Work to complete: Please repeat the rows from the line with "The image size" up to and including the line with "coordinates (530, 572).", swapping "Where is" for "Where can I find" and keeping everything else the same.

Material provided:
════

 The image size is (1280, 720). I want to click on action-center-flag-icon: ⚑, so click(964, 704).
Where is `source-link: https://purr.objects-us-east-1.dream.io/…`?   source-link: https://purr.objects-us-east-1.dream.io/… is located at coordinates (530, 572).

════

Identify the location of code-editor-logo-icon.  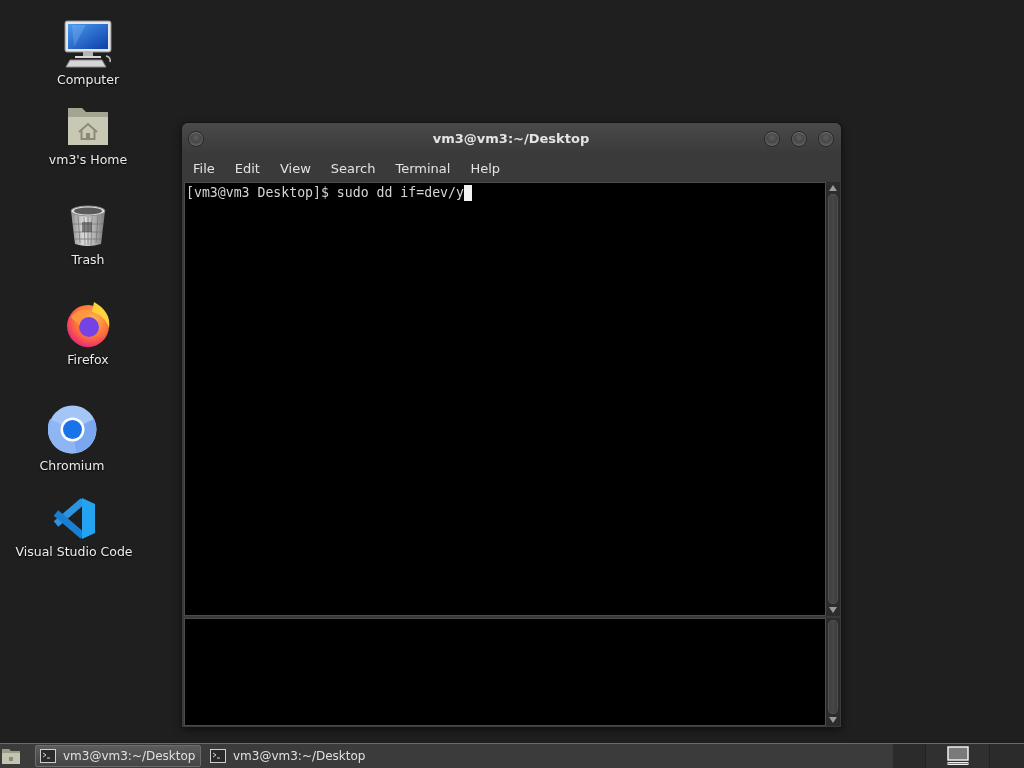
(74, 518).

════

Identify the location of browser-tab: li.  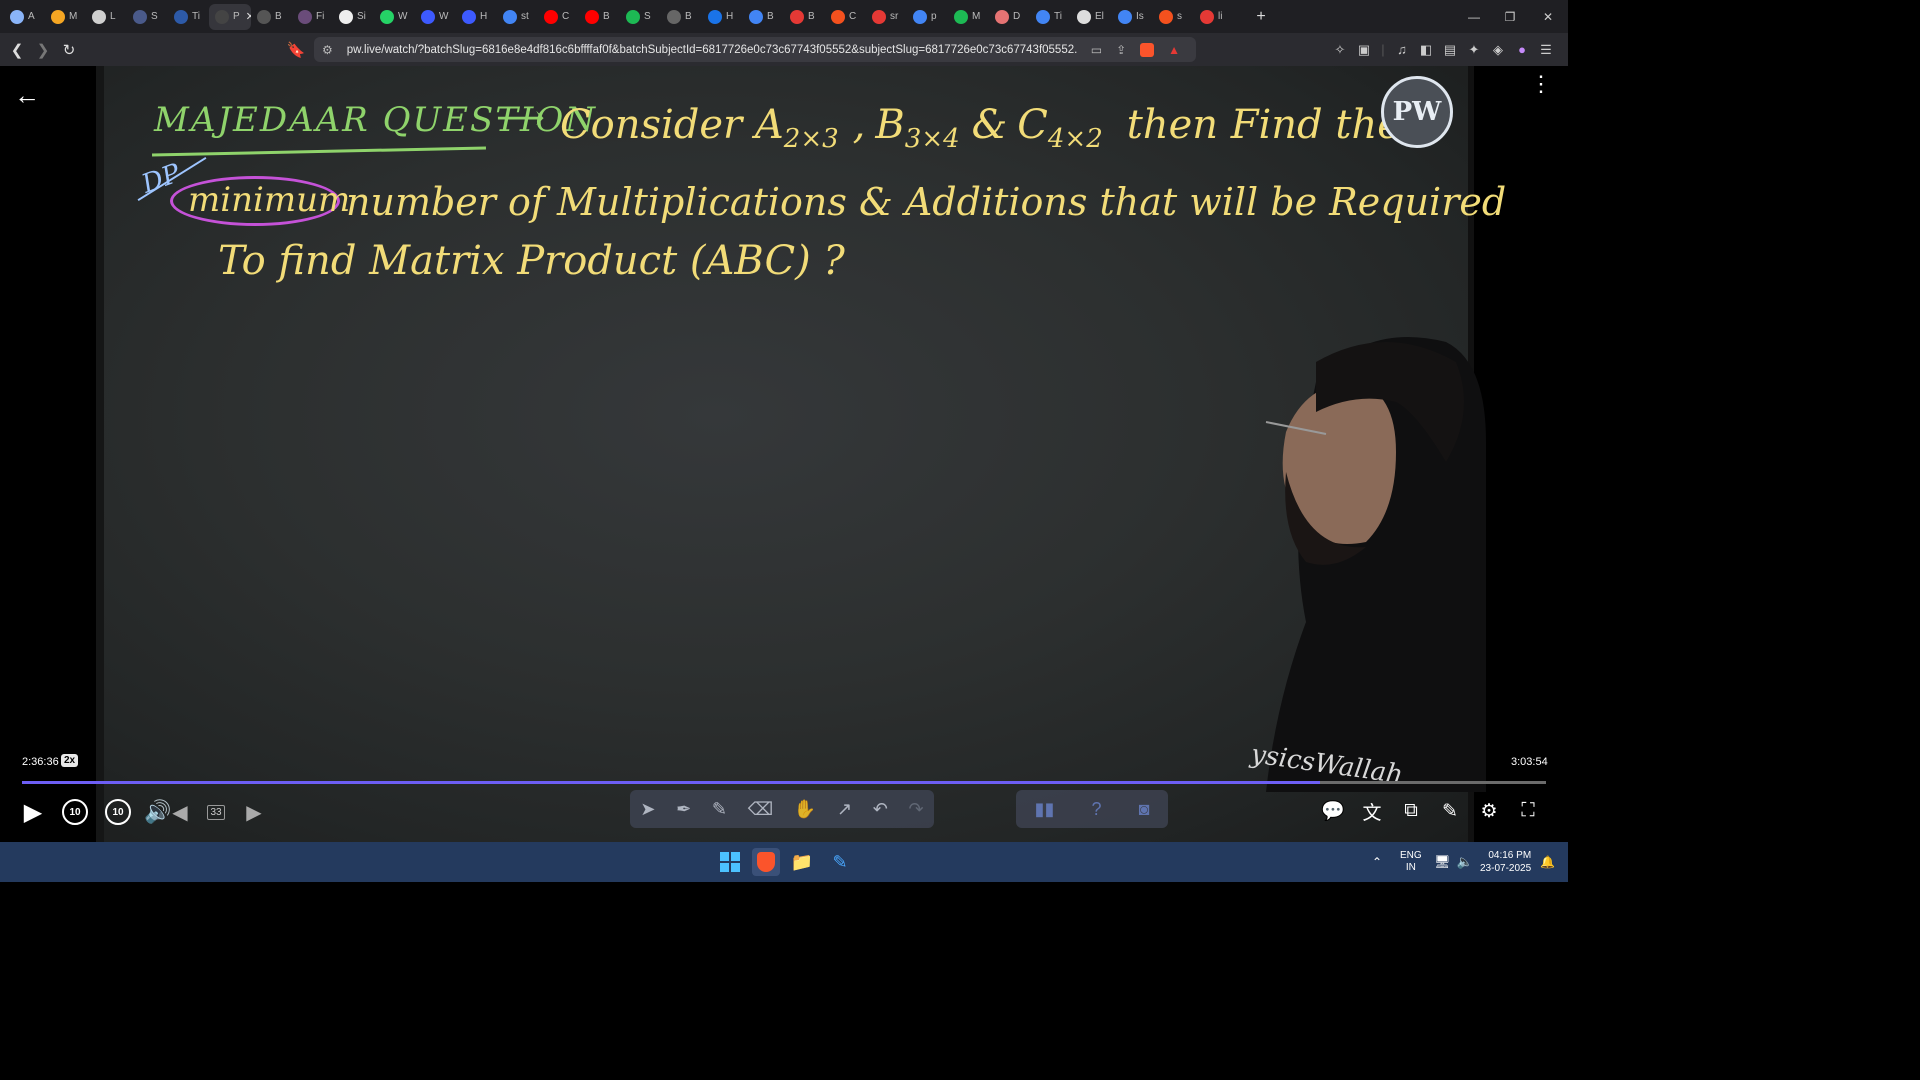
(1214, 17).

════

Task solution:
 The image size is (1280, 720). I want to click on action-center-flag-icon: ⚑, so click(964, 704).
Where can I find `source-link: https://purr.objects-us-east-1.dream.io/…`?   source-link: https://purr.objects-us-east-1.dream.io/… is located at coordinates (530, 572).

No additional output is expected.